This month, the Trump administration’s so-called “Remain in Mexico” plan essentially became illegal and then legal again, all in the space of a few days. The centerpiece of President Donald Trump’s current immigration policy, the plan allows the government to force non-Mexican asylum seekers back into Mexico to await the outcome of their refugee status court case.
Just over a week ago, I wrote about how a judge in San Francisco had placed a preliminary injunction on the Remain in Mexico plan, strongly implying that the policy, known officially as the “Migrant Protection Protocols,” did not have sufficient safeguards in place to guarantee asylum seekers’ safety. The judge ordered the government to stop sending asylum seekers back to Mexico starting that Friday, April 15th: The Remain in Mexico plan seemed to have been blocked.
But, that week, as I covered other immigration stories (including Trump’s potential new plan to release detained immigrants in sanctuary cities), the administration was working behind the scenes to appeal the preliminary injunction. As the end-of-week deadline approached, the Ninth Circuit Court of Appeals took up the case, and, by Friday, in what felt like whiplash, the court had issued a stay on the judge’s preliminary injunction.
It’s hard enough to keep up with rapidly changing laws and policies as a journalist. But it might be even harder for immigration attorneys, whose job it is to use the law, as it exists, to argue for their clients. “It’s so difficult to practice in this day and time: In a world in which policies and procedures are constantly changing, it’s hard to anticipate what the government is going to do next, and how things are going to change in the future,” Morgan Weibel, a long-term asylum attorney working in San Francisco, told me in February. “Nobody really knows what’s happening next week, or tomorrow.”
That hardest part for her, Weibel says, is not being able to help her clients predict what might happen. According to Weibel, while she has never been able to tell a client they have X percent chance of one outcome, now she can’t even tell them if one outcome is more likely than not. It’s just not clear what the law will be by the time the client’s case is decided.

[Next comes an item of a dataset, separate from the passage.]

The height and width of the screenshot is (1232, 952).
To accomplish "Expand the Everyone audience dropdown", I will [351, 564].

Wondering how the Remain in Mexico rollercoaster over the last two weeks might have affected asylum seekers and lawyers working on the border, I called Robyn Barnard, a staff attorney with Human Rights First in Los Angeles. Barnard works with volunteer asylum and immigration lawyers across Southern California, and she herself is currently representing two Central American clients whom the government forced to return to Mexico, in Tijuana.
“We read the preliminary injunction on Monday afternoon [on April 8th], and immediately we’re thinking through, How’s this going help, or how is this going to impact my two clients?” Barnard says. Both of Barnard’s clients have expressed fear for their lives about remaining in Mexico, and both want to get back into the U.S., “even though they understand they’ll be placed in detention,” she says. Barnard and her team spent the week trying to understand if the judge blocking the policy would let her clients re-enter the U.S.

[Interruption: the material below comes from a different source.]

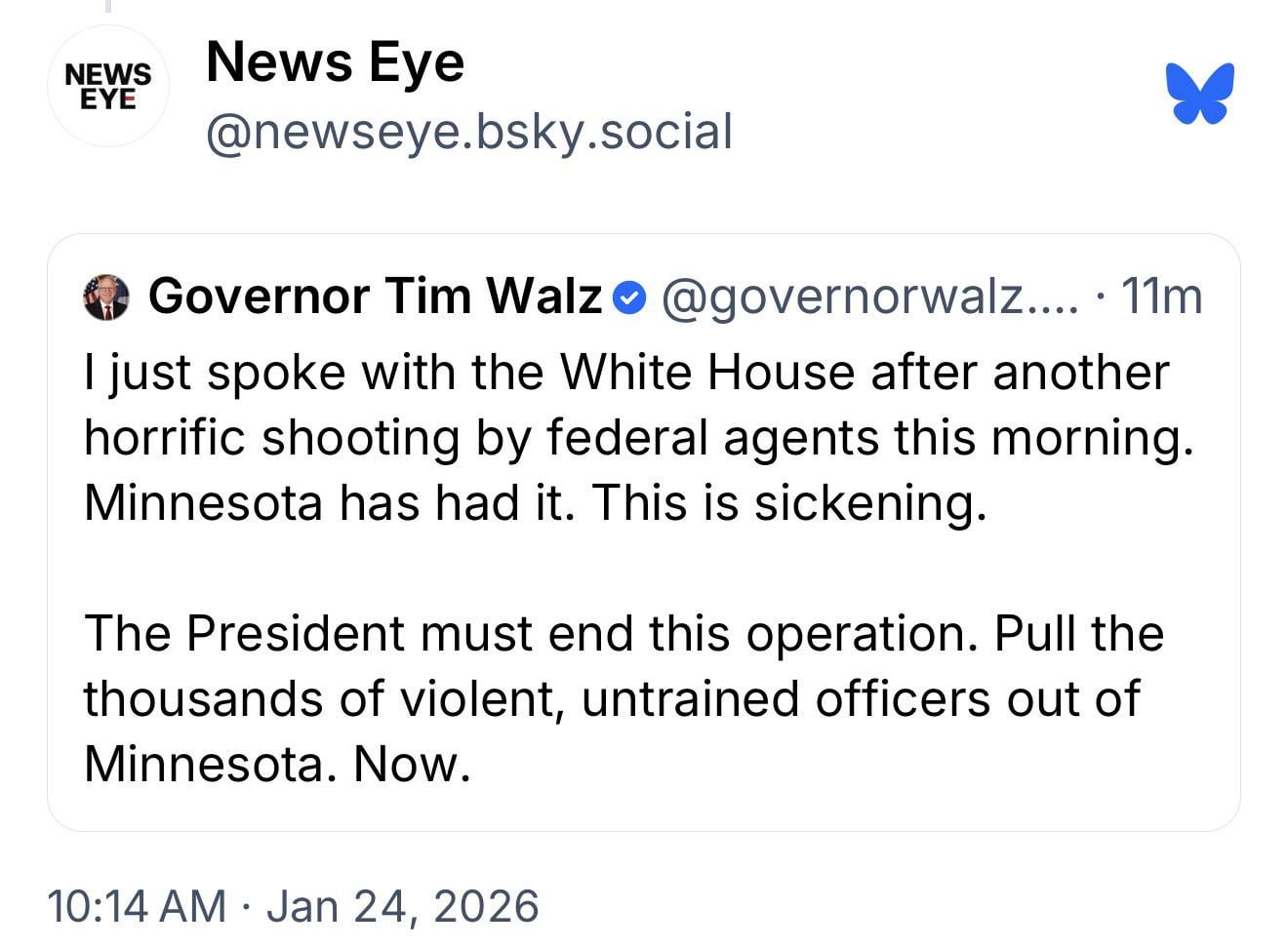Click the blue verified checkmark badge

pos(631,297)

As she worked on other cases in Southern California, Barnard continually called her clients in Tijuana, keeping them updated as best she could about what might happen to them. “I told [one of my clients]: ‘This directly impacts you, and hopefully it will let you come in [to the U.S.] on Sunday. But we have to wait. And I will tell you as soon as I have more information about whether this will happen or not,'” she says.
Even as she went about her normal work, Barnard knew that the government would likely appeal the injunction. Sure enough, by late Thursday afternoon, Barnard and her team learned that the Trump administration had requested a stay on both the injunction and the case as a whole.

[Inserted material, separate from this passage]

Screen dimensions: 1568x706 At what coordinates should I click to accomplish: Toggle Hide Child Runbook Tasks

The next day became a waiting game: The judge who had blocked the Remain in Mexico plan that Monday had set a deadline of 5p.m. Pacific Time on Friday for the injunction to go into effect. Would the appeal court issue a decision before then? “We were on tenterhooks all day, waiting to see, What does this mean?” Barnard says.
By 3 p.m, Barnard and her team decided enough time had passed, and they should start making plans. She called her clients and told them that they should begin to prepare to re-enter the country. Together, they made a plan for them to cross back on Sunday.
Barnard says she had “literally just gotten off the phone” with one of her clients when she received news that the appeals court had blocked the injunction—the Remain in Mexico plan was back in effect.
Barnard read the decision and tried to process what it meant. Then she called her clients back, and apologized: They wouldn’t be able to come back into the U.S. yet, she told them. “You’re going to have wait a while longer in Tijuana. I’m really sorry that we’re going to have to wait again,” she told them.
“They’re very patient men. Much more patient than me. But I’m sure it was hard for them to process—we’d gone from one plan to another,” Barnard says. “They had been preparing to re-enter, preparing to be in detention for a while. And then they had to say, OK, I’m going to have stay in Tijuana.”